Testimonios de policías evidenciaron avances en defensa legal, restitución de derechos y atención de salud.
La Defensoría del Policía reconoció al senador Fernando Rospigliosi Capurro por su aporte a la protección de los derechos del personal policial, desde la creación de esta institución durante su gestión como ministro del Interior hasta el impulso de normas vinculadas con la defensa, salud y bienestar de los integrantes de la Policía Nacional del Perú.
Durante la ceremonia, dos integrantes de la familia policial compartieron sus testimonios y expusieron cómo las decisiones públicas y la intervención de la Defensoría pueden incidir directamente en la vida de los policías y sus familias. Los casos abordaron dos ámbitos centrales de la labor defensorial: la defensa legal frente a procesos derivados de la función policial y la restitución de derechos y atención del personal con discapacidad.
El suboficial de tercera de la PNP, en situación de retiro, José Barrantes Vásquez recordó que en 1987, durante una misión de inteligencia en Ñaña, detectó la colocación de un artefacto explosivo y buscó poner a salvo a la población. En esas circunstancias recibió un disparo en la zona cervical que le causó una discapacidad permanente. El hecho ocurrió el 29 de abril de ese año y dejó a Barrantes en silla de ruedas.

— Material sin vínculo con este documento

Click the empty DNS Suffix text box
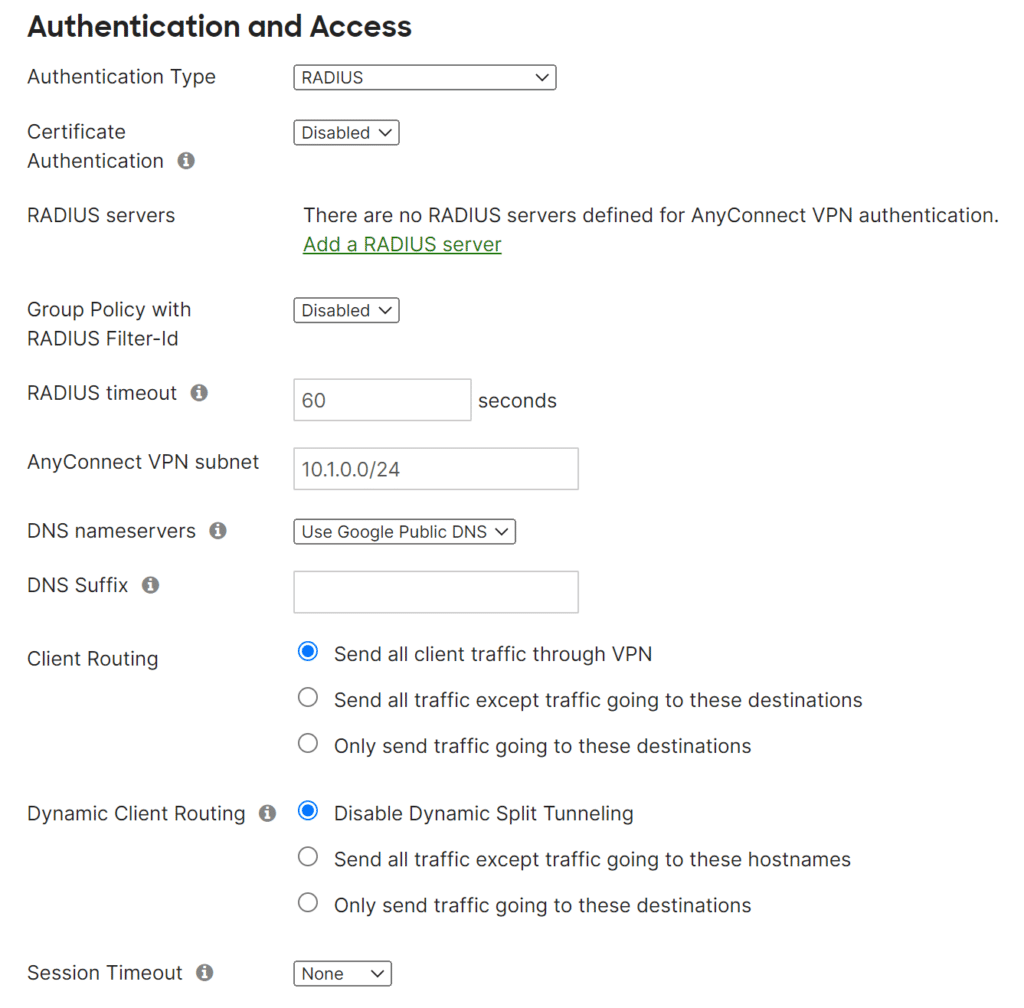This screenshot has height=1008, width=1024. 435,592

Barrantes agradeció al senador Rospigliosi por las acciones desplegadas para fortalecer el servicio de salud que ahora retorna a la administración de la PNP y destacó las gestiones de la Defensoría del Policía, y la Dirección de Sanidad Policial, para facilitar el acceso del personal policial con discapacidad a prótesis, ayudas biomecánicas y equipos biomédicos que contribuyan a mejorar su calidad de vida. Estas coordinaciones también cuentan con la participación de la Asociación Nacional de Policías con Discapacidad.
El capitán PNP Marlon Erick Villegas Córdova relató, por su parte, el proceso judicial que afrontó después de una intervención policial realizada en Cajamarca en 2018. Villegas recibió inicialmente una condena de 15 años de prisión. La Defensoría del Policía asumió el seguimiento de su defensa, apeló la sentencia y obtuvo primero su nulidad y posteriormente su absolución tras un nuevo juicio oral.
Villegas valoró el acompañamiento institucional durante su proceso y agradeció a Rospigliosi por las normas que impulsó en favor de los policías que enfrentan situaciones legales derivadas del cumplimiento de su función. Señaló que contar con un marco jurídico adecuado y una defensa técnica permite que los efectivos ejerzan su labor con respeto a la ley y con garantías para sus propios derechos.
El director general de la Defensoría del Policía, general PNP (r) Máximo Ramírez de la Cruz, recordó que Rospigliosi es el artífice de la creación de la institución en 2002 y destacó que, desde entonces, este espacio trabaja para proteger los derechos humanos y fundamentales del personal policial y sus familias. Asimismo, agradeció las normas promovidas en beneficio de quienes cumplen la función policial.
Ramírez de la Cruz señaló que la labor de la Defensoría se expresa en acciones concretas: defensa legal, restitución de derechos, acompañamiento al personal herido o con discapacidad y articulación con otras instituciones para responder a necesidades relacionadas con la salud y el bienestar de la familia policial.
Por su parte, el senador Fernando Rospigliosi felicitó el trabajo que realiza la Defensoría del Policía bajo la conducción del general Máximo Ramírez de la Cruz y sostuvo que la institución ha cobrado un “nuevo impulso, fuerza y vitalidad” para defender los derechos del personal policial.
La ceremonia permitió, de esta manera, vincular el origen de la Defensoría del Policía con los desafíos que enfrenta actualmente la institución y mostrar, a través de casos concretos, el impacto que pueden alcanzar la defensa legal, la restitución de derechos y la articulación interinstitucional en la vida de los policías y sus familias.